### Work to be completed
Express the stretch of the material from the line containing "Given: Select the Ξενοδοχεία category chip" through the end of the material as a JSON list of strings, one string per line, skipping blank lines. Leave the pictures out of the list.
--- Begin Listed entries ---
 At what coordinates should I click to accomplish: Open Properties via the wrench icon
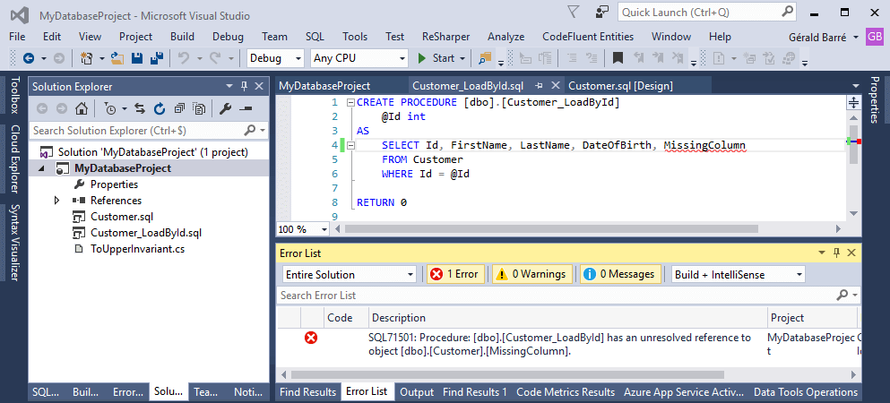tap(226, 108)
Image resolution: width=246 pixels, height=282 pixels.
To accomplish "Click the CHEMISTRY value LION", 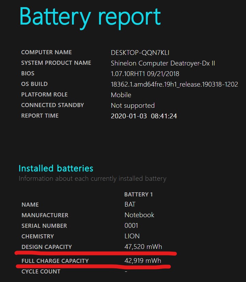I will pos(132,236).
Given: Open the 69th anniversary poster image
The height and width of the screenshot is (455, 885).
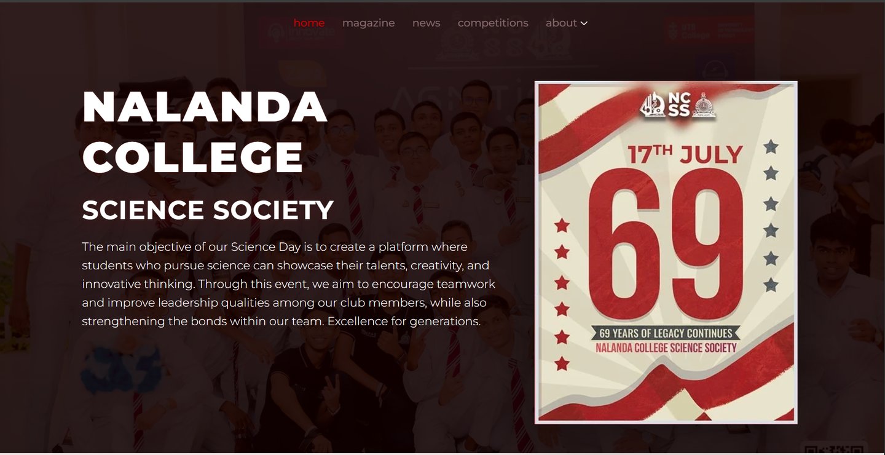Looking at the screenshot, I should pos(666,252).
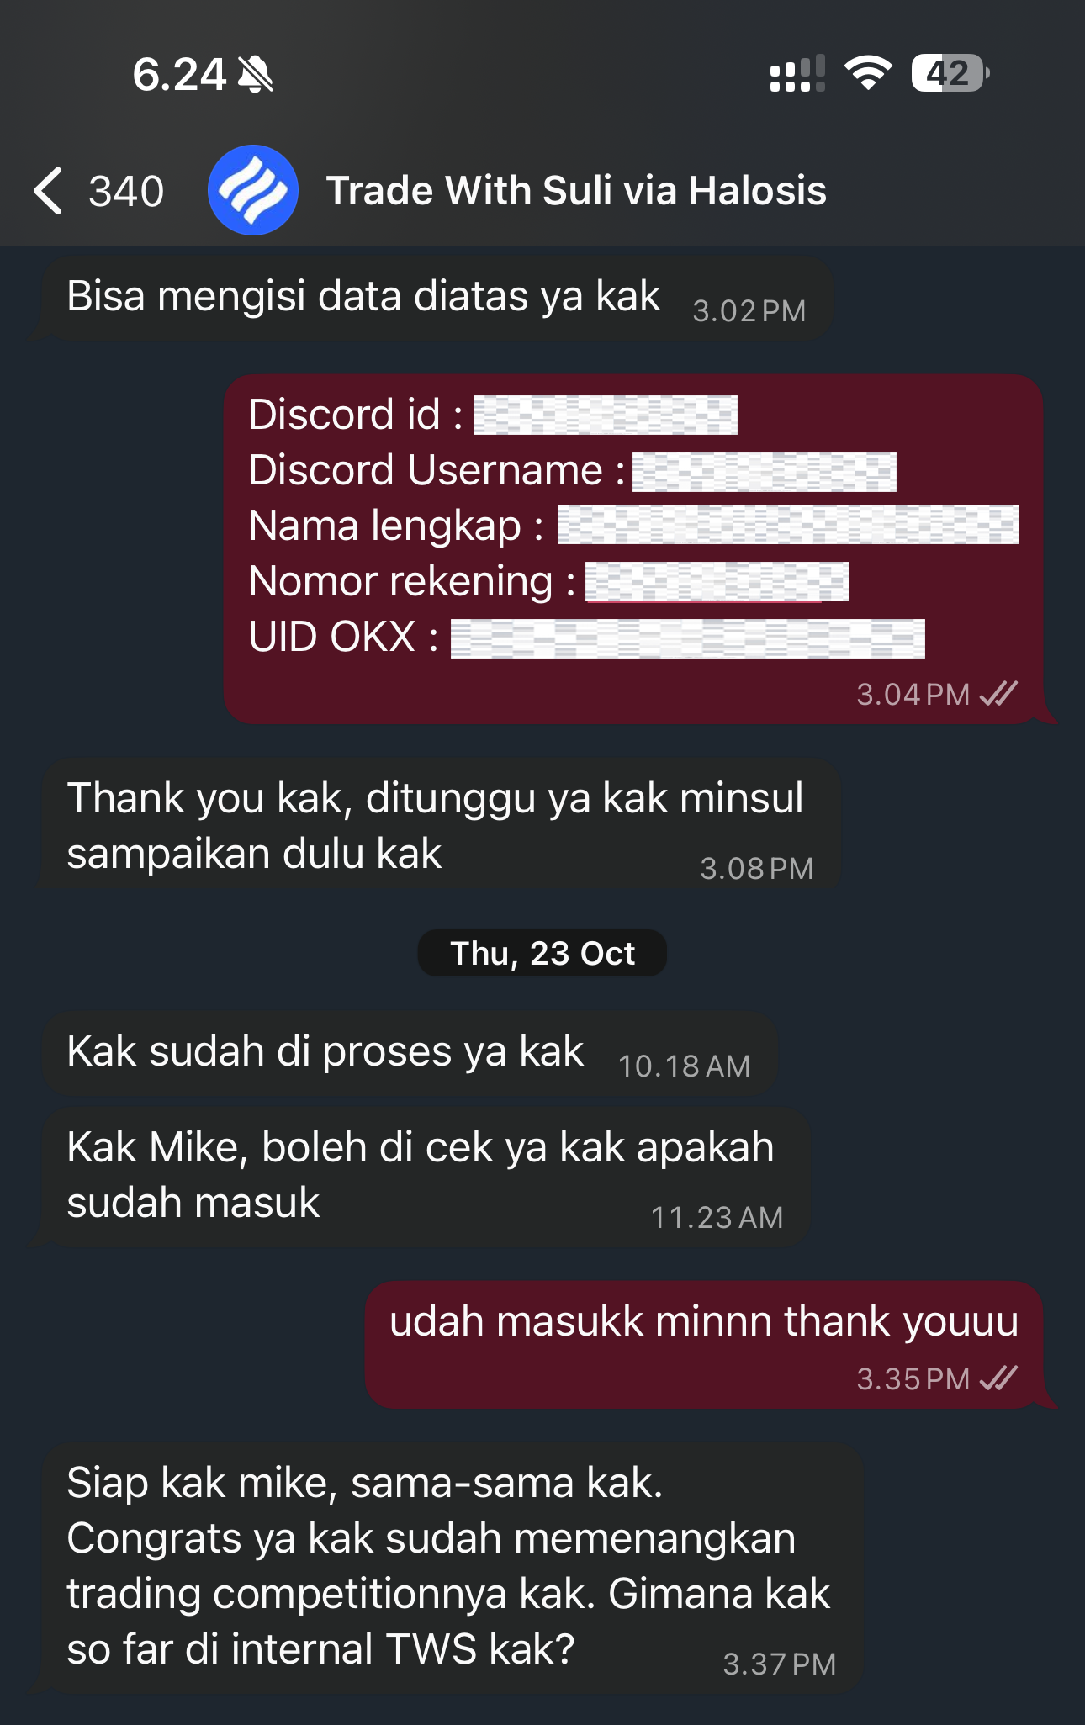Screen dimensions: 1085x1725
Task: Tap the Wi-Fi status icon
Action: pos(868,73)
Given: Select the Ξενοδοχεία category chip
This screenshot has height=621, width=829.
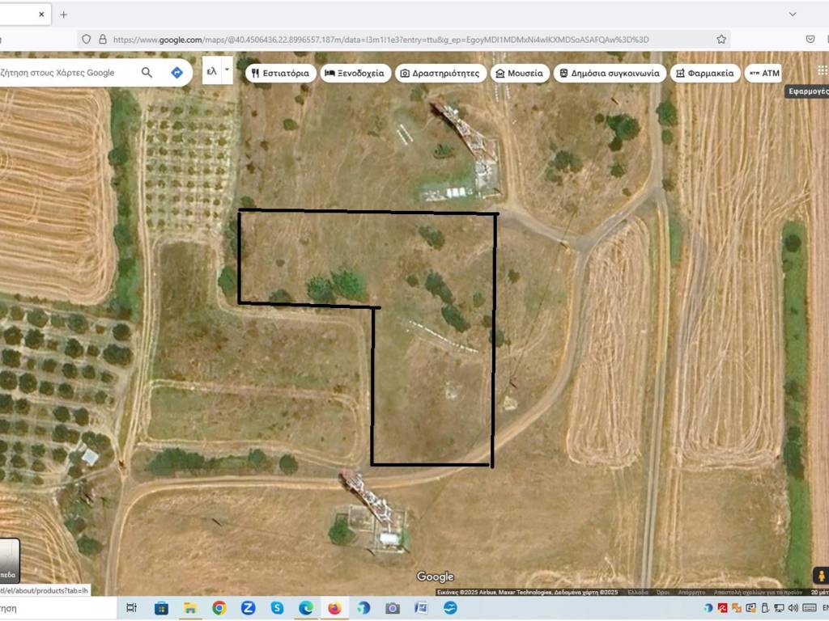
--- End Listed entries ---
### Correct answer
[
  "Given: Select the Ξενοδοχεία category chip",
  "This screenshot has height=621, width=829."
]